Thursday 14 June 2012

Woolly Mammoth Extinction Has Lessons for Modern Climate Change

ScienceDaily (June 12, 2012) — Although humans and woolly mammoths co-existed for millennia, the shaggy giants disappeared from the globe between 4,000 and 10,000 years ago, and scientists couldn't explain until recently exactly how the Flintstonian behemoths went extinct. 

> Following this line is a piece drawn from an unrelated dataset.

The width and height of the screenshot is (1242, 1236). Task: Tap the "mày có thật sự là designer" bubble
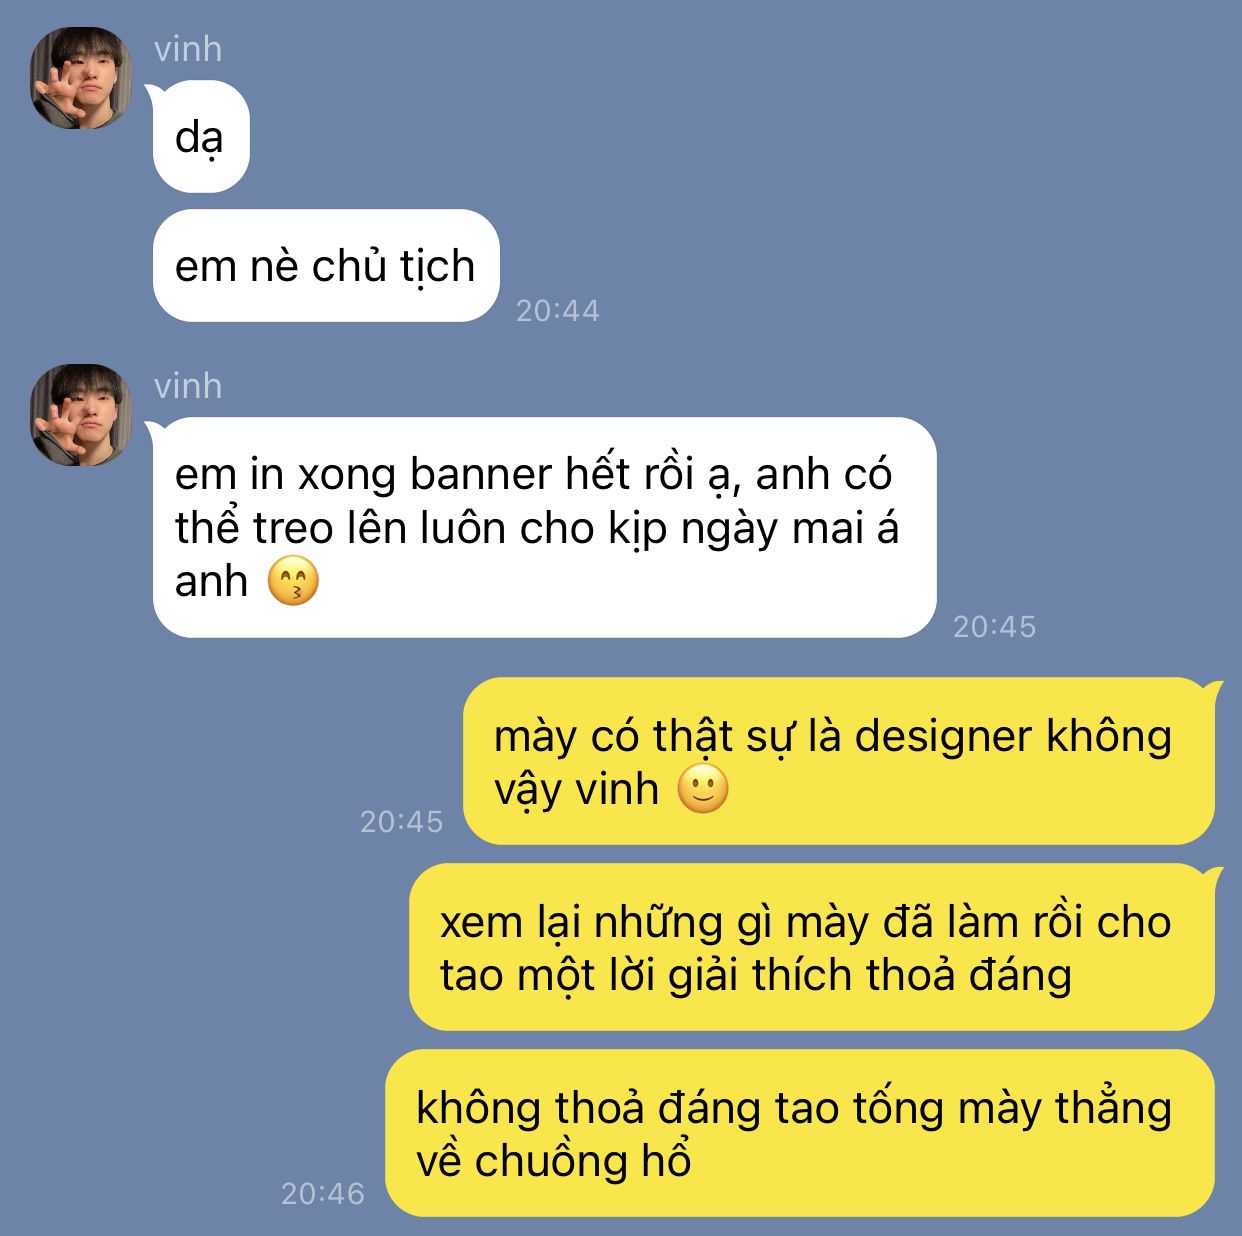(x=839, y=762)
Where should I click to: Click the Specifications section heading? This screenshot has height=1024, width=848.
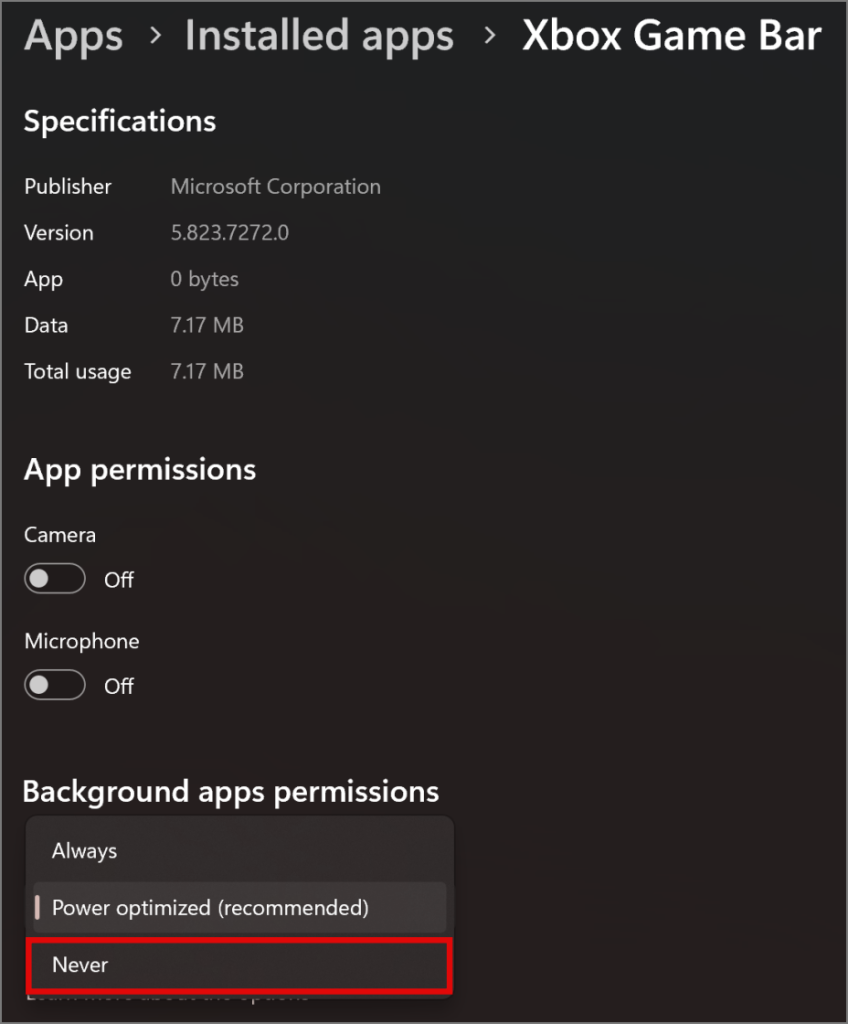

In a paper published June 12 in the journal Nature Communications, UCLA researchers and colleagues reveal that not long after the last ice age, the last woolly mammoths succumbed to a lethal combination of climate warming, encroaching humans and habitat change -- the same threats facing many species today.
"We were interested to know what happened to this species during the climate warming at the end of the last ice age because we were looking for insights into what might happen today due to human-induced climate change," said Glen MacDonald, director of UCLA's Institute of the Environment and Sustainability (IoES). "The answer to why woolly mammoths died off sounds a lot like what we expect with future climate warming."
MacDonald, a professor of geography and of ecology and evolutionary biology, worked with UCLA IoES scientists Robert Wayne and Blaire Van Valkenburgh, UCLA geographer Konstantine Kremenetski, and researchers from UC Santa Cruz, the Russian Academy of Science and the University of Hawaii Manoa.